The rainbow was monitored by the Chinese Culture University, which is on a mountainside to the north of Taipei.
The location of the university, which has multiple observation decks, combined with the typical atmospheric conditions and the daytime angle of the sun at the end of November created a perfect set of conditions for rainbow observation from the elevated university campuses.
The science behind the record
Aside from providing us with an astonishing view, do you know how a rainbow is formed and why this one was able to last such a long time?
The formation of a rainbow involves multiple factors and conditions, particularly the volume of water vapour present in the atmosphere, direction of sunlight and the position of the observer.
A rainbow is observed when white sunlight enters a raindrop and undergoes a refraction and reflection process in the back in the spherical raindrop.

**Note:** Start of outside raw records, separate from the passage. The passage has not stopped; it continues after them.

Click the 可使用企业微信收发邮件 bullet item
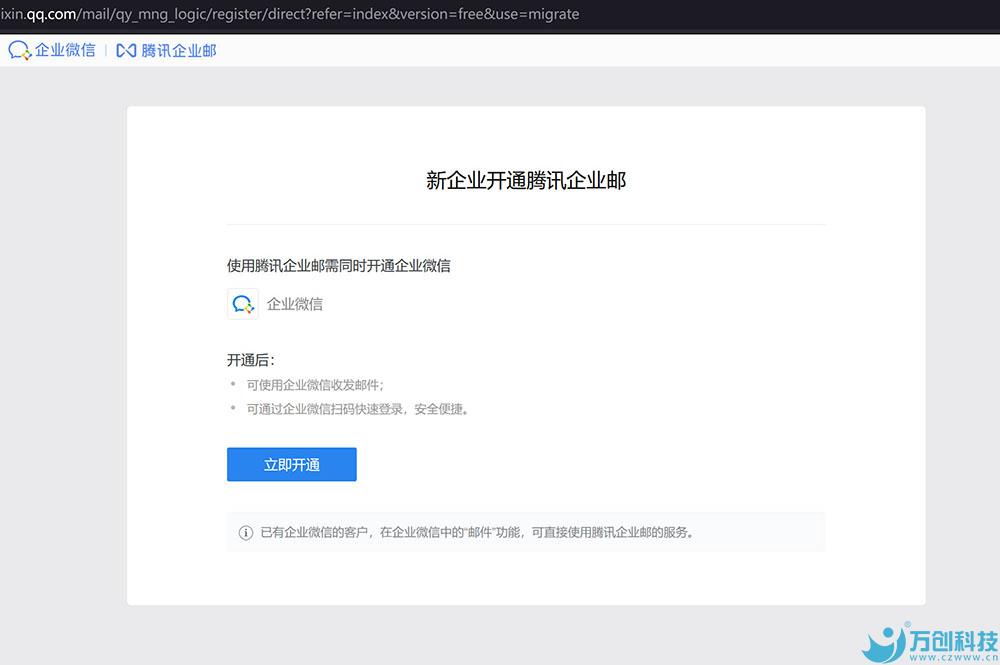Viewport: 1000px width, 665px height. click(315, 385)
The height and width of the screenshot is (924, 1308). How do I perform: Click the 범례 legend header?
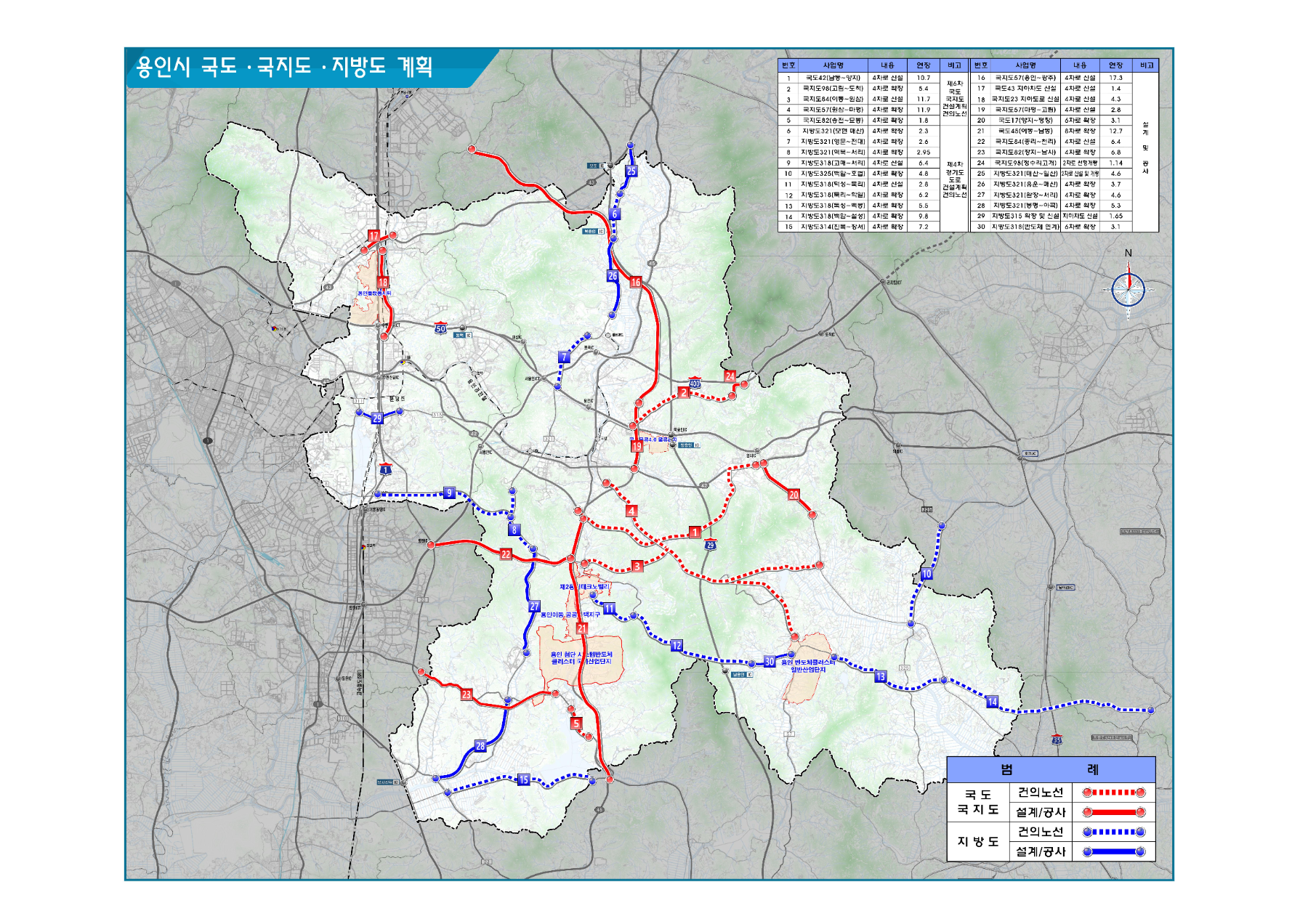pyautogui.click(x=1050, y=769)
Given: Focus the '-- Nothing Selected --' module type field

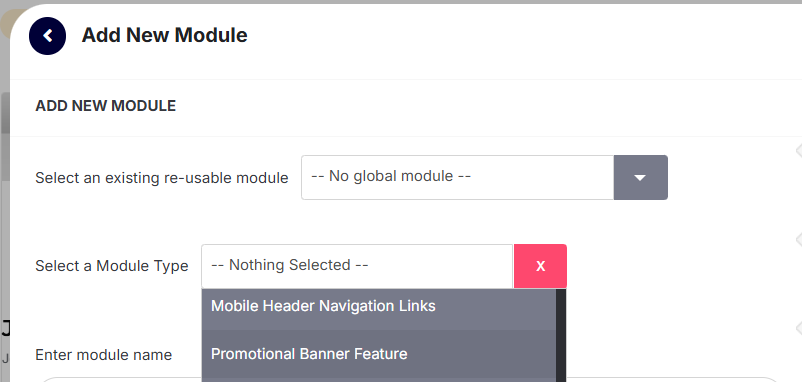Looking at the screenshot, I should click(x=357, y=266).
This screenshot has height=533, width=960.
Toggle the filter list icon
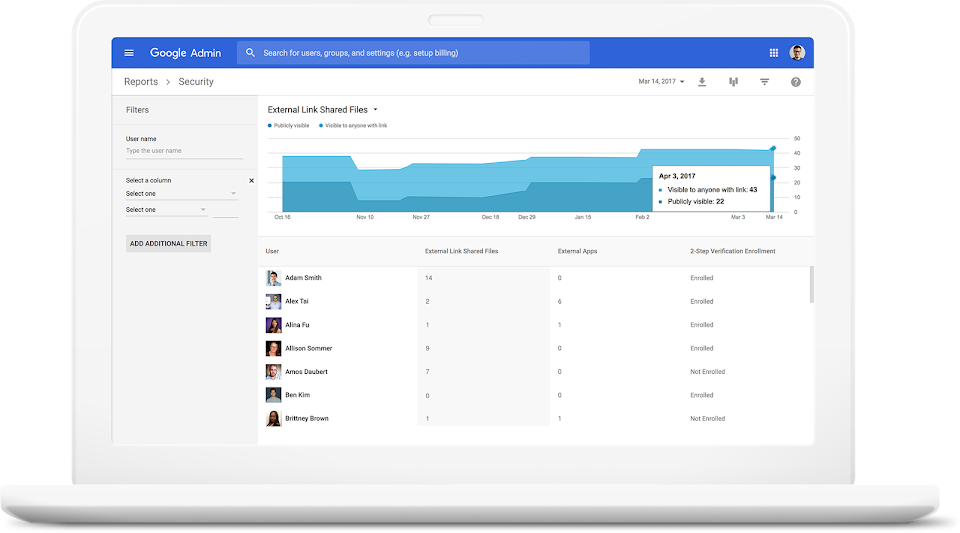coord(765,82)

The result causes the light ray to disperse into its primary colours on the angle of reflection and/or refraction (red, orange, yellow, green, blue, indigo, violet). When this process is repeated for multiple raindrops in the atmosphere, the resulting reflecting light rays end up hitting the back of the observer’s eye to create the phenomena.

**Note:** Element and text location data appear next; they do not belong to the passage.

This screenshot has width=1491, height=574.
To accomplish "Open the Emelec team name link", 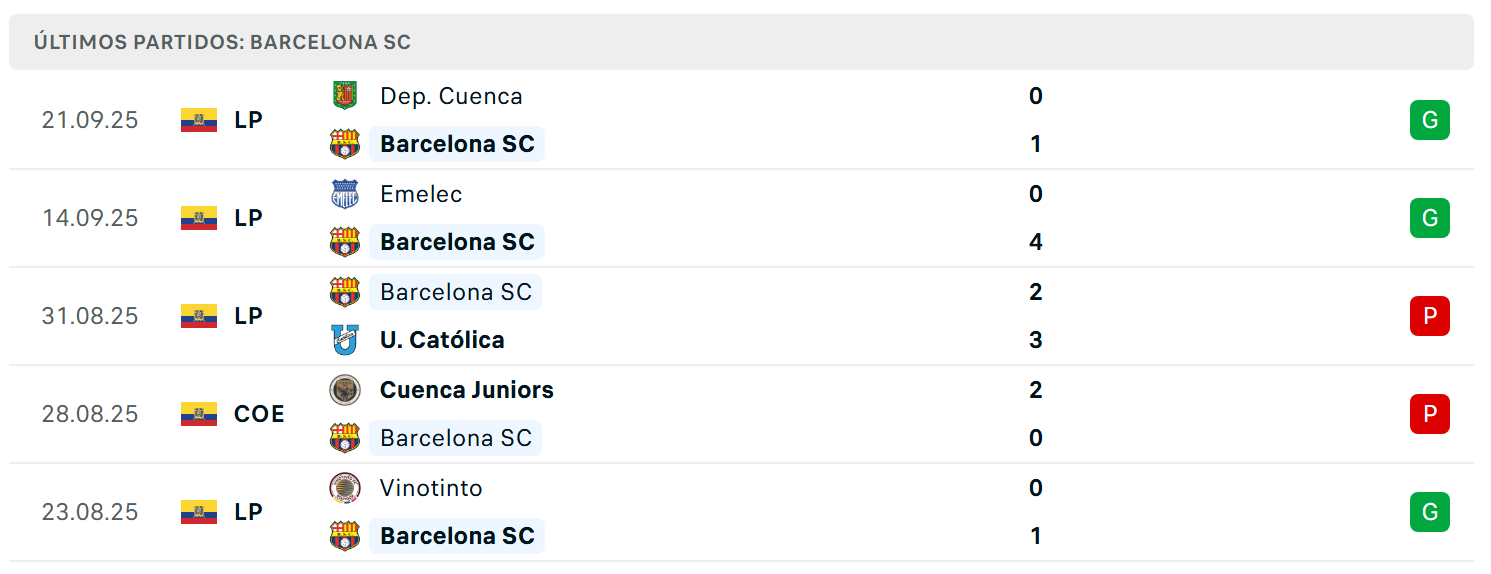I will click(421, 194).
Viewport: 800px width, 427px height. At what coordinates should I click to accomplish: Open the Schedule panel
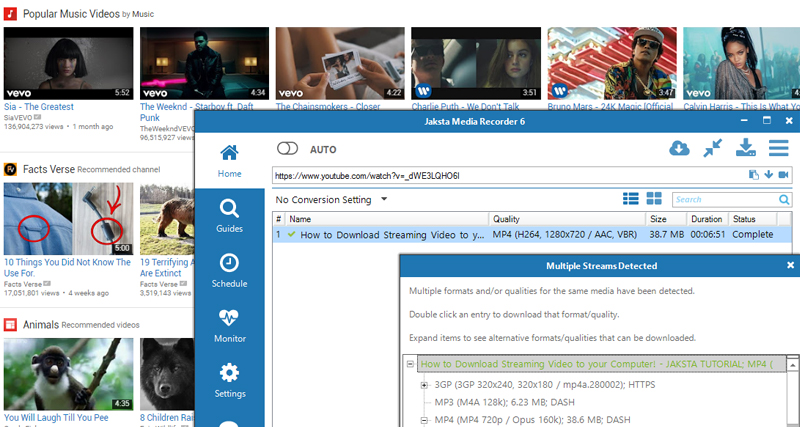229,270
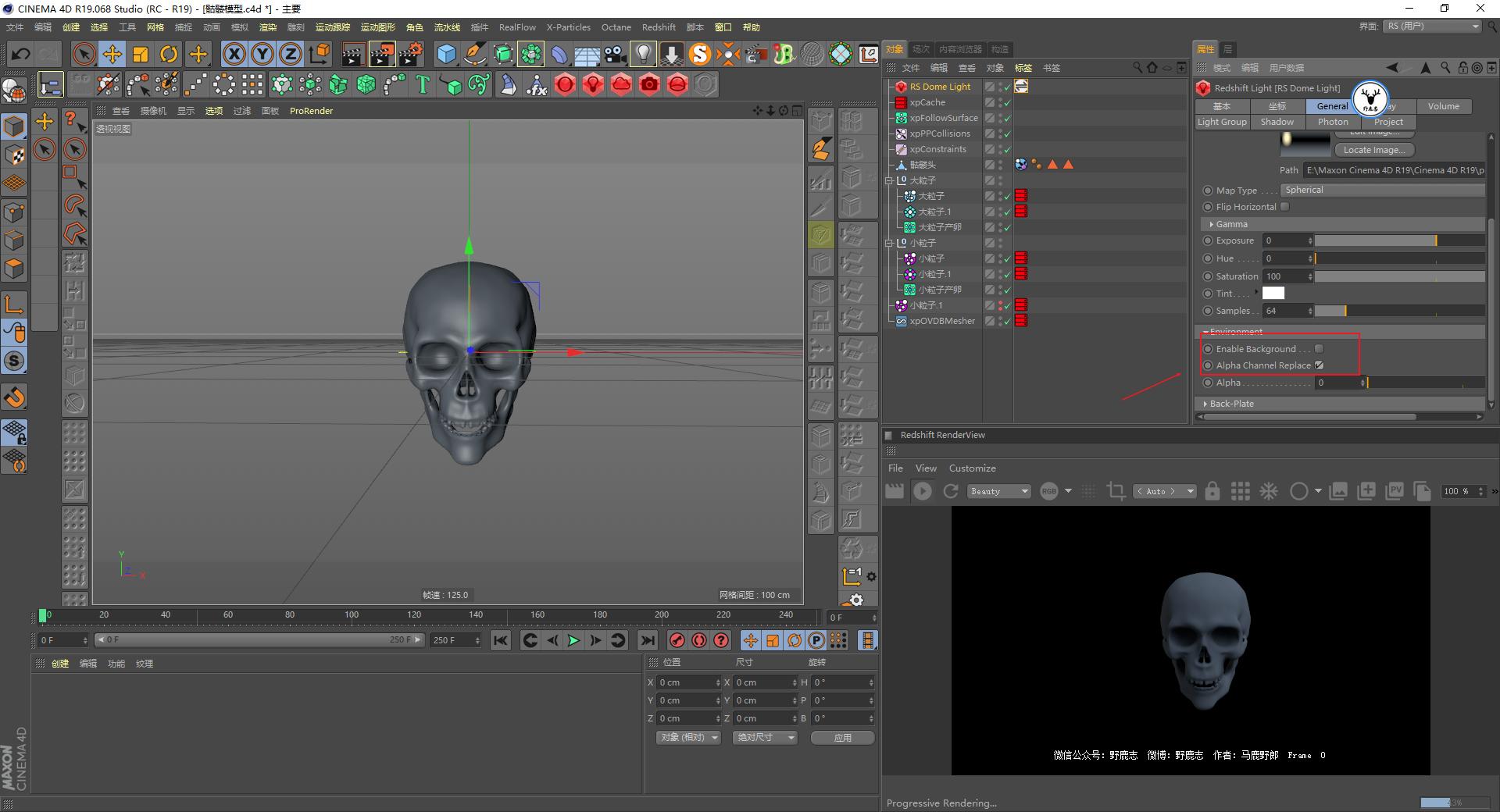Image resolution: width=1500 pixels, height=812 pixels.
Task: Open the light object creation icon
Action: (642, 54)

This only occurs when the observer is positioned between the mass condensed water vapour in the air and the position of the sun in the sky. This is why rainbows only occur when you look away from the sun and look towards the rain shower.
Unfortunately, rainbows do not last that long when observing them from one location due to the sun moving across the sky and the water vapour ceasing to exist. You have to have perfect conditions to get the most out of your rainbow.
Fortunately for the Chinese Culture University in Chinese Taipei, they had the right conditions. In late November, the northeast monsoon arrives and the wind brings with it water vapor from the sea to the Datun Mountains, where Yangmingshan Mountain is located.
The existence of an inversion layer causes a large number of water droplets to condense and accumulate on the hills on the northeast side of Chinese Culture University, but the south still has clear weather.
Due to the weak prevailing winds, the volume of water vapour remains in the air for significantly long periods of time. Then, when sunlight shines through the clouds, rainbows are formed.
People on ground level were unable to see the rainbow for the full 8 hr 58 min because the angle of the rainbow changed as the sun moved throughout the day.
Fortunately, the phenomena could be observed due to university campus being split across multiple elevated locations on the side of the mountain.
Multiple students in the multiple locations observed several rainbows continuously from northwest to the northeast, before it finally vanished.
At least one rainbow could be observed at any one time, with up to four rainbows reported in one instance.